* What is needed *
For the records that follow, please set down exactly the lines between the one holding "The height and" and the one holding "Click the Retour link", inclusive, and only those.

* Dataset records *
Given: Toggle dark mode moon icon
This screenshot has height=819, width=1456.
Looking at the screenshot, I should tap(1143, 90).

--

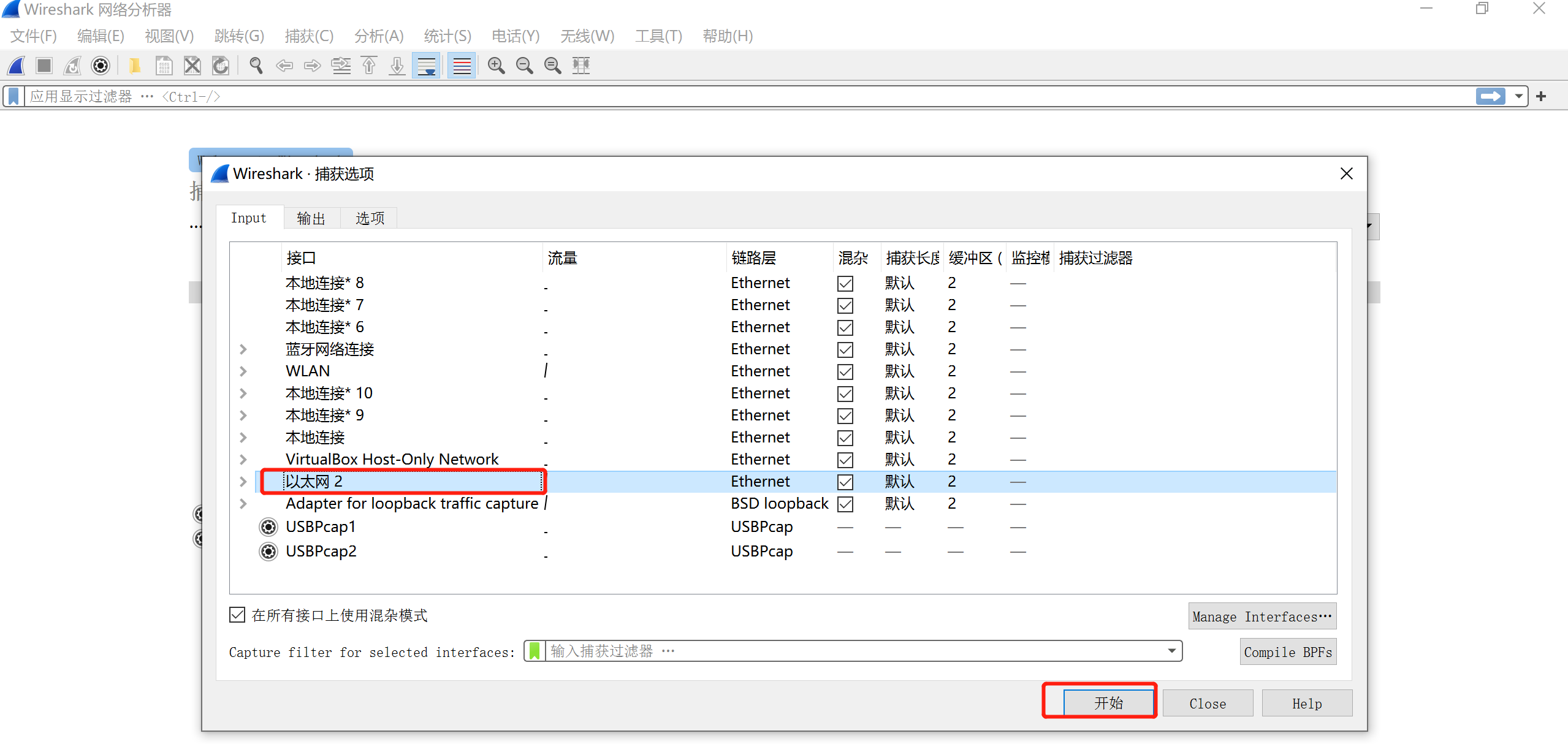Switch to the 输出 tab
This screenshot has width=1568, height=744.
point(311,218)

...

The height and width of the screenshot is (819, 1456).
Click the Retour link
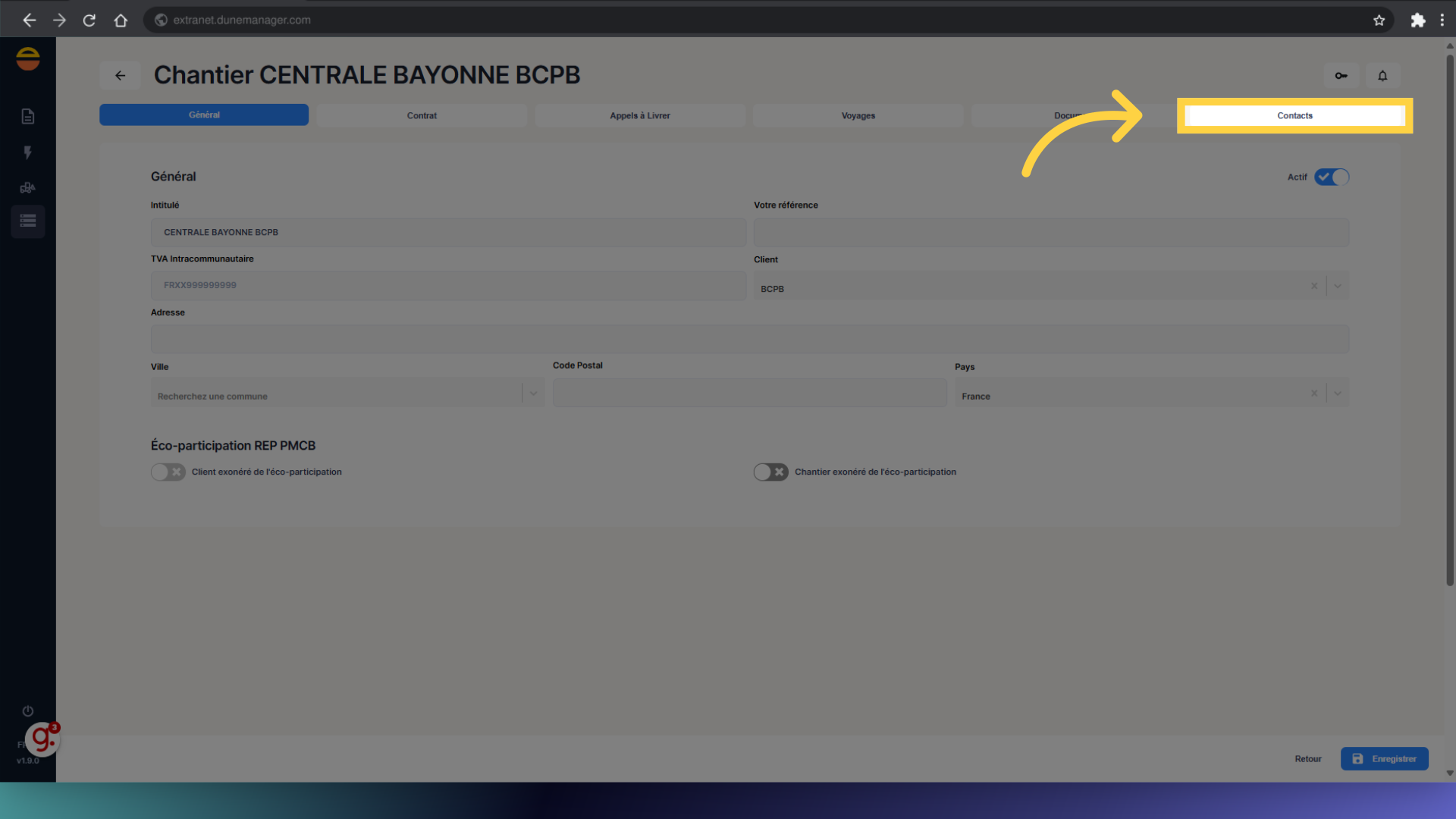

* Exercise response *
The height and width of the screenshot is (819, 1456).
Click the Retour link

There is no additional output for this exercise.